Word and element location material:
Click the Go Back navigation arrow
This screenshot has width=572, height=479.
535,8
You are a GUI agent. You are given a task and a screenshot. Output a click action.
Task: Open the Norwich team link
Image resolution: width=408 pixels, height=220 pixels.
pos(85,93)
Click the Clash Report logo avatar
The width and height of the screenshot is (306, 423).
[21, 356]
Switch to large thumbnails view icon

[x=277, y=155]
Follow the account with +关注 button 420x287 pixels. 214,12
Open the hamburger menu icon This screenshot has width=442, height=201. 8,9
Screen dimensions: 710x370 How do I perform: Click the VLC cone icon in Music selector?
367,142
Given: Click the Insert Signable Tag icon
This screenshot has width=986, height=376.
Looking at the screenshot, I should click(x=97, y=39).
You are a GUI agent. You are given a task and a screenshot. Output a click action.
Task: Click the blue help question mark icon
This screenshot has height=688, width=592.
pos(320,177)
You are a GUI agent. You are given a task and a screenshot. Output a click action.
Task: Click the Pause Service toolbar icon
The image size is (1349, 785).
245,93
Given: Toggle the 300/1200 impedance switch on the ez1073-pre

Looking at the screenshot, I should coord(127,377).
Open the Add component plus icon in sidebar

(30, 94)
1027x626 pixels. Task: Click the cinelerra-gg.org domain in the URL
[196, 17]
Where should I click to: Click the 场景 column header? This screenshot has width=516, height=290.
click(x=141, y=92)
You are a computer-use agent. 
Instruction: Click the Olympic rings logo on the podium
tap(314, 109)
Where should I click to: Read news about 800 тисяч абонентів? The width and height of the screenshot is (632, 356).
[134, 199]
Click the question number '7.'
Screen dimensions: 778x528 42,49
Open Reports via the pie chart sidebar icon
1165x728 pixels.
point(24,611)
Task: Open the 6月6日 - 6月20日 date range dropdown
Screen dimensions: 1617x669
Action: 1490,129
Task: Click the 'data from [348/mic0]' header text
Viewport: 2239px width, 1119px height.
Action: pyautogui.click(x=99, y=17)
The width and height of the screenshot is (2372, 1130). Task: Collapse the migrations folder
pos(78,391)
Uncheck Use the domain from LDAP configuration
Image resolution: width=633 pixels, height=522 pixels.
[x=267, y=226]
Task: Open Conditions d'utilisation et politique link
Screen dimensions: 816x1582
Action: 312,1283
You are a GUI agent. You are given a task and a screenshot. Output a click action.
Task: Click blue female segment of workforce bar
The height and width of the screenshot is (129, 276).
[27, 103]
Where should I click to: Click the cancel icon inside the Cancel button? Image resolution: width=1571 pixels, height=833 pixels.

Required task
Copy the material starting at the line that contains "Where should I click to: Read" and ending at the line that contains "Action: 1490,129", changing "dropdown" to "menu" and keeping everything else the same.

Result for this exercise
Where should I click to: Read news about 800 тисяч абонентів? The width and height of the screenshot is (632, 356).
[134, 199]
Click the question number '7.'
Screen dimensions: 778x528 42,49
Open Reports via the pie chart sidebar icon
1165x728 pixels.
point(24,611)
Task: Open the 6月6日 - 6月20日 date range menu
Screen dimensions: 1617x669
Action: 1490,129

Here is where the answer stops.